Chez la Biélorusse Alexandra Catiere, chaque image semble surgie d’un monde ancien, hanté par la beauté éphémère des choses. Ses fleurs, parfois flétries, souvent entremêlées, ne fanent pas tout à fait. « Pour lui faire plaisir, j’ai coloré deux tirages, l’un en rouge et l’autre en cyan », raconte-t-elle à propos d’une photo prise dans une maison de retraite où elle effectuait un stage photographique, hommage discret à la dame en charge du fleurissement quotidien de ce havre. Cette tendresse habite toute son œuvre, de ses pommes inspirées de Morandi, « le seul fruit disponible en Biélorussie », à ses cerises, « fruits défendus », photographiées aux États-Unis dans une lumière quasi mystique.

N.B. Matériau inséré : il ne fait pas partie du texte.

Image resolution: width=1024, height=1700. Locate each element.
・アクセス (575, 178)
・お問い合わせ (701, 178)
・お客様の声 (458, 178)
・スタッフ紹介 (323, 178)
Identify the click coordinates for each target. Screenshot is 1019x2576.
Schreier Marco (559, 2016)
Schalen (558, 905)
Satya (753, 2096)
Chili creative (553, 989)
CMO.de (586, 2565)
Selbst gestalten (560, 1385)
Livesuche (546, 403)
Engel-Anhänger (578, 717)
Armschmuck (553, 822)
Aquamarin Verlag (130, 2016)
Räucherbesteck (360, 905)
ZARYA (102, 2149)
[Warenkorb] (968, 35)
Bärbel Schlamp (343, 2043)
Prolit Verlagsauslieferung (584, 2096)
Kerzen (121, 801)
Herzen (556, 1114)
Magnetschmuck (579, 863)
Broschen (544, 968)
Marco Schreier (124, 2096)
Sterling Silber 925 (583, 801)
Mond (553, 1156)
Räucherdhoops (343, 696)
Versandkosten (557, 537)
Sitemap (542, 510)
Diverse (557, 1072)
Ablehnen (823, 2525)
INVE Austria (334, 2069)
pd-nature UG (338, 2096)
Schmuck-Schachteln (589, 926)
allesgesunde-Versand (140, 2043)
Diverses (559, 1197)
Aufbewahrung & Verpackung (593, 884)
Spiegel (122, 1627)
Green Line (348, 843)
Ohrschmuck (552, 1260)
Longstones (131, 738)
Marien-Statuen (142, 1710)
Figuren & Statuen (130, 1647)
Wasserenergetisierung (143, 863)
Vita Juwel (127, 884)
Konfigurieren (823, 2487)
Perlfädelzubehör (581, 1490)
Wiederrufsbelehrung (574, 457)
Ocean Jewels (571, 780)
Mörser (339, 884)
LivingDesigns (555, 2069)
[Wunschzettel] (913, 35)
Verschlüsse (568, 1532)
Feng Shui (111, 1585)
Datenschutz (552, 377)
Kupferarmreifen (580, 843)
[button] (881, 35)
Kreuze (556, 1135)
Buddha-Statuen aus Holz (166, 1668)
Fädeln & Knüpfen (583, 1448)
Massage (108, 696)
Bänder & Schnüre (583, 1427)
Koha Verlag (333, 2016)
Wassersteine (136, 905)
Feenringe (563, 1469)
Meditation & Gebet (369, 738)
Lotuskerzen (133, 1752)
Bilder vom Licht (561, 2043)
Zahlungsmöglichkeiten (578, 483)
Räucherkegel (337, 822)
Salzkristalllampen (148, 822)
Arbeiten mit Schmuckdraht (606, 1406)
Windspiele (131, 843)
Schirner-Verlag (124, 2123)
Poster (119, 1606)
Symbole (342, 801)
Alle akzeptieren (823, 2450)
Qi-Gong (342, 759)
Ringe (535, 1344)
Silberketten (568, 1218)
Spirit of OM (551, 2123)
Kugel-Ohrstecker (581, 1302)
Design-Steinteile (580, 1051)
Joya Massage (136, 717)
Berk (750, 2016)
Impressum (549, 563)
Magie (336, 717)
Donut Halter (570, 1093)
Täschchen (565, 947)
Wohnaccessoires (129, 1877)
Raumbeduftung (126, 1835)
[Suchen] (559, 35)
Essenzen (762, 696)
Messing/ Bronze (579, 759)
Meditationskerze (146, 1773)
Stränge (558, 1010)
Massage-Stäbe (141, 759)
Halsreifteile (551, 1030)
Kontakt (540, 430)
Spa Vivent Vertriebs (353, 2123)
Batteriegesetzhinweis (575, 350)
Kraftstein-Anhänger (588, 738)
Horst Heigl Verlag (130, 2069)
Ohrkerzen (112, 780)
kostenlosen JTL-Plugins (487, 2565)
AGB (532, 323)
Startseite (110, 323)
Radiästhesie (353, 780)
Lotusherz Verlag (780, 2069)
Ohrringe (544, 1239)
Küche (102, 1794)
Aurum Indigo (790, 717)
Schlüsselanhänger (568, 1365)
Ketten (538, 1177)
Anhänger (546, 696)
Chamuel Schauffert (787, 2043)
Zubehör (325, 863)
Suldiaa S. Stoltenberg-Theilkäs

Les tirages d’Alexandra Catiere sont minutieusement élaborés et portent les traces d’un lent travail d’apparition, d’un grand soin. Les corps s’y voient ou s’effacent, les silhouettes dansent avec le vent et la nature. Les plantes semblent garder une trace de vie et de nostalgie. « L’essence des choses se voit mieux de loin », dit-elle.
Face à elle, le Belge flamand Thomas Vandenberghe parle avec d’autres fragments, d’autres effusions. Petits formats, grande intensité. Dans ses images de fleurs, de plis ou de bustes penchés, il brouille les frontières : nature morte ou portrait de femme ? Féminité ou végétal ? « Qui n’aime pas les fleurs ? », dit-il, malicieux. Ce tireur de formation, travaillant essentiellement en chambre noire, joue de la chimie argentique comme d’un instrument vivant, juxtaposant, brûlant, recollant, jusqu’à faire naître des « instantanés de vérité ».
Un visage disparaît sous un fragment de planche-contact, une main décline ses gestes en séquences d’ombres et de lumière, et les fleurs deviennent presque un souvenir. Dans cette exposition, les confusions sont fécondes. Les répétitions des sujets sont autant de variations.


Entre la douceur méditative de Catiere et la poésie brute de Vandenberghe, la galerie In Camera orchestre un tête-à-tête sensible où la photographie devient langage de l’intime et de la nature. Les fleurs parlent, les corps deviennent nature morte, et le noir et blanc révèle — avec pudeur — ce monde invisible.
Exposition Alexandra Catiere & Thomas Vandenberghe — Galerie In Camera, Paris 7e — jusqu’au 31 mai 2025.